Her cab exited the airport down a narrow peninsula, crossing a causeway to the main island. White sand beaches lined with palmettos, scent of salt off the breakers, puffy clouds in a bright, balmy, sapphire sky.

How she would have loved a vacation here. Never been much of anywhere outside California. No money when she was younger, putting herself through school after Dad took off. No time lately. She swore under her breath. 

They passed through a seaside tourist trap into the island’s interior, reggae playing low on the radio. Hilly, scrub brush, sedge grass, small trees, cacti, sheep, goats, the occasional shack. As Angela recalled from a brochure on the plane, St. Maarten was a tiny place. Forty square miles divided in two, France controlling north, Holland south. And not a single running river.
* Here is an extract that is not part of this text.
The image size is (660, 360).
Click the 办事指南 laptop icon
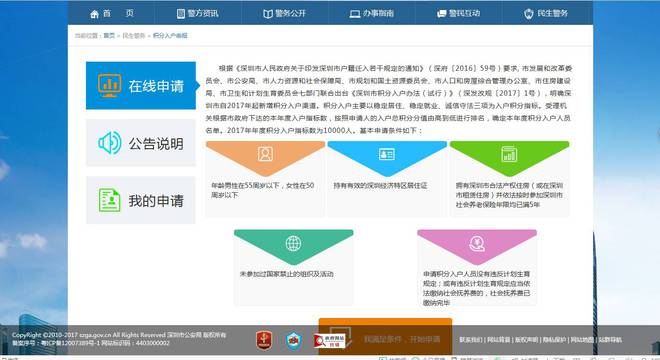355,14
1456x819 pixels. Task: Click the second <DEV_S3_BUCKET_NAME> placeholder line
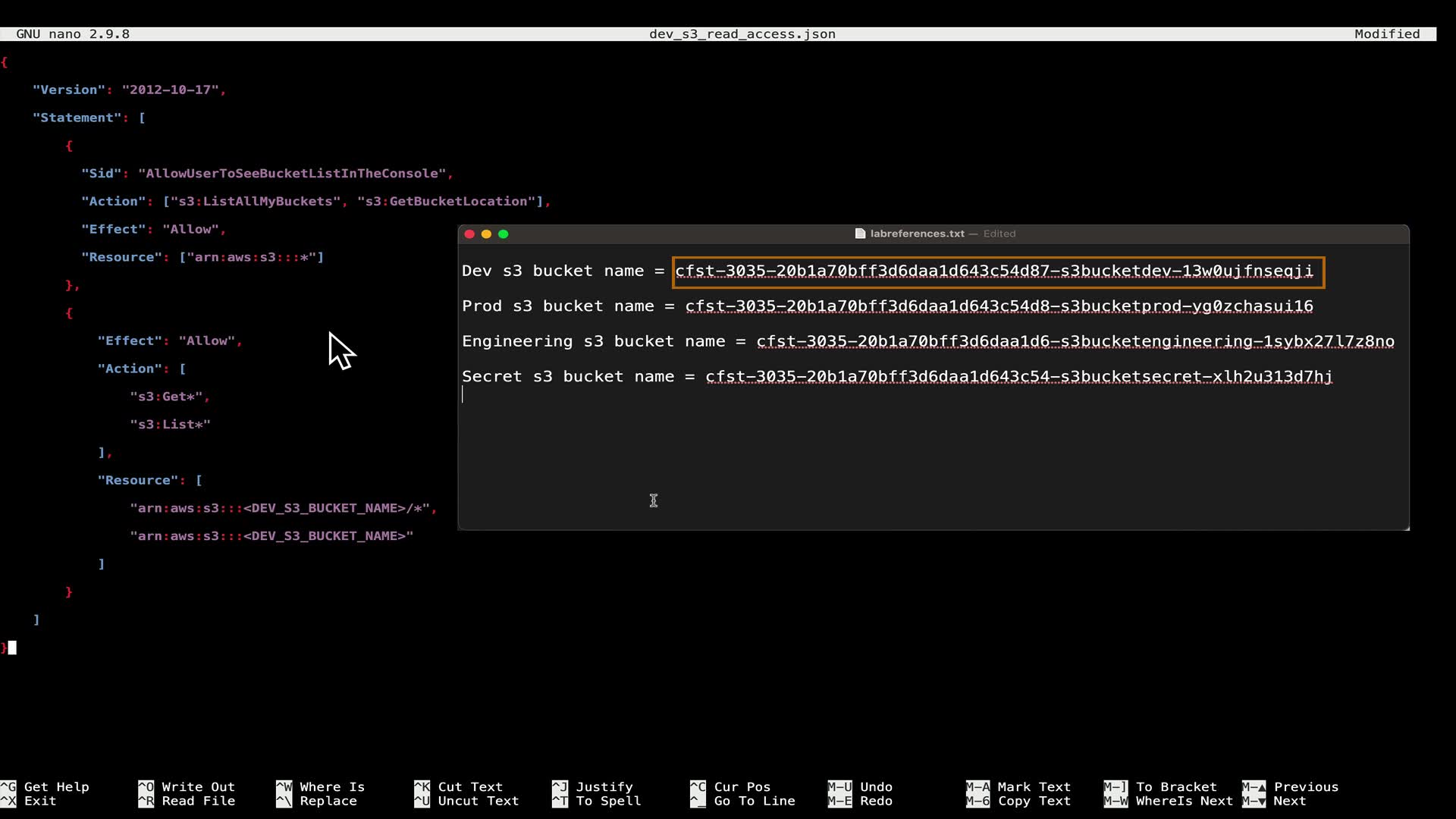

Topping a hill, she saw below a picturesque town of pastel-colored clapboard houses and stores squeezed onto a bridge of land between ocean and large lagoon. Phillipsburg, a sign read. Her driver threaded its narrow streets and they headed back inland.
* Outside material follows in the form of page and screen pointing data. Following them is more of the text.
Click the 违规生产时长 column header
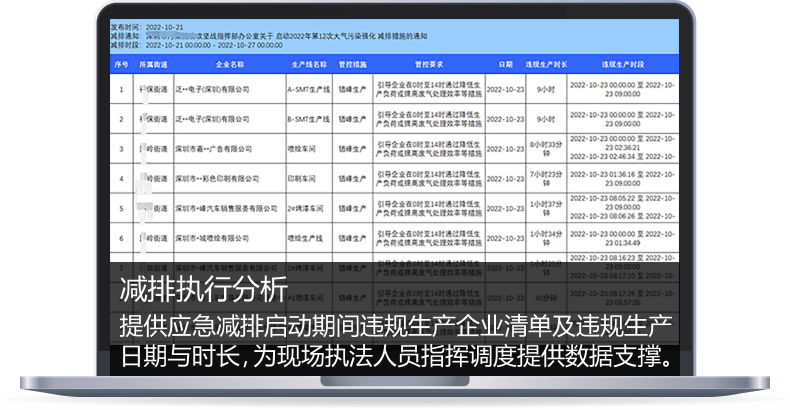 pos(547,63)
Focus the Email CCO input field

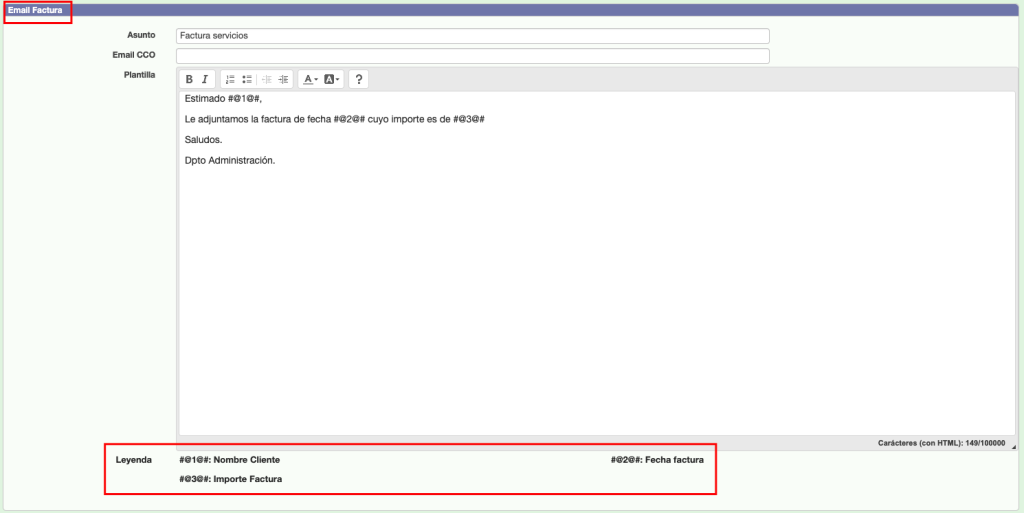[472, 56]
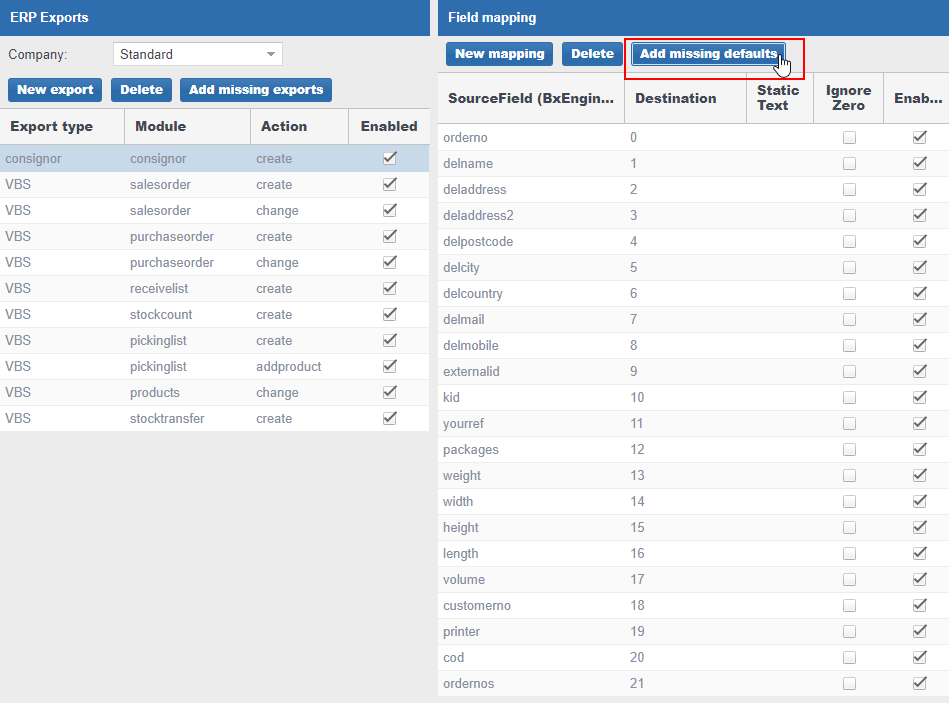Uncheck Enabled for the stocktransfer create row

[389, 418]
What was Ian up to that could be so dangerous? Had he sneaked away here to avoid her? Or to chase some new spiritual phenomenon? Probably both. She swore again.

Shacks began to appear along the roadside, cobbled together of rusted, corrugated metal and warped plywood. The inhabitants, all black, milled about barefoot in ragged clothes. Worse by far than anything East L.A. had to offer. Angela’s heart went out to them. She could just imagine how upsetting this must have been for the sensitive Ian.

The cab slowed and the driver switched off the radio, turning nervous eyes to her.

“Bad place, M’um. You sure you wan be doin’ dis?”

She hadn’t come all this way to turn back.